Wallahualam bishawab.

Tentang Idealisme dan Keteguhan Hati untuk Mempertahankannya

Siang tadi di ruang guru, seorang teman berkata dengan santai saat dia sedang berbincang dengan temanku yang lain, “Nih, si akang nih masih idealis. Liat aja nanti kalo udah tua. …” Seketika aku yang sedang tertegun memainkan handphone langsung terhenyak. “Apa maksudnya? Idealis apa?” Aku mencoba memastikan apa yang aku dengar. “Ya, ente sekarang kan masih idealis, tapi lihat nanti, sekarang kan ente masih muda, lihat aja nanti beberapa tahun yang akan datang” terangnya sambil tertawa, memperjelas apa yang ia sampaikan di awal. Mendengar pernyataan demikian, emosiku tiba-tiba saja terpancing. Akhirnya dengan nada serius aku katakan dengan tegas, “Saya tidak main-main. Saya akan tetap seperti ini sampai mati!”
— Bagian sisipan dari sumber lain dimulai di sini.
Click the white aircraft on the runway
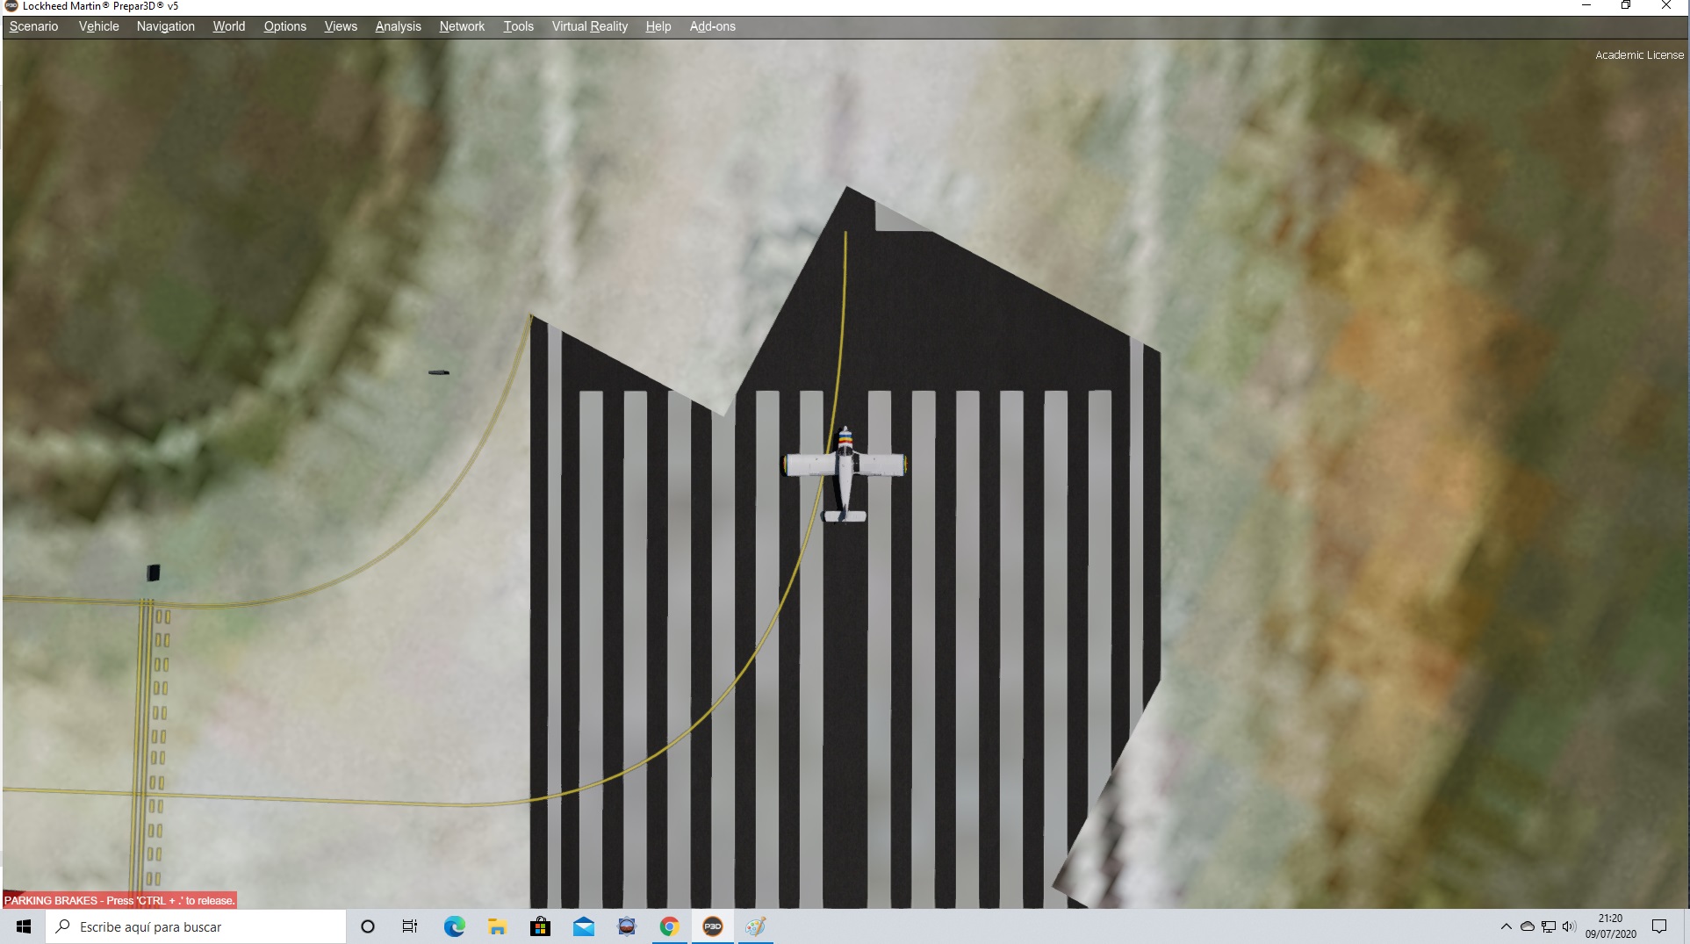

Berselang waktu kemudian aku berpikir, “Kenapa aku harus merasa seemosional itu?” Kenapa aku hampir terpancing untuk “marah”? Ada apa sebenarnya dengan diriku? Ayolah, obrolan tadi kan tidak serius. Hanya kelakar-kelakar santai di ruang guru saja. Kenapa aku harus menanggapinya dengan serius? Akhirnya, dari pertanyaan-pertanyaan itu aku mencoba memikirkan lebih jauh soal idealisme dan pengalaman hidupku.

Menelusur Idealisme

Temanku menganggapku sebagai seorang idealis, mungkin karena pendapat-pendapat yang sering aku kemukakan setiap kali kami berdiskusi tentang segala hal di warung kopi, terutama tentang obrolan politik dan pendidikan. Secara umum kata idealis disematkan kepada seseorang yang memiliki pandangan yang ideal tentang sesuatu hal. Lebih jauh, idealis berarti seseorang yang menginginkan terciptanya kondisi yang ideal, terutama atas apa yang sedang terjadi di kehidupan masyarakat.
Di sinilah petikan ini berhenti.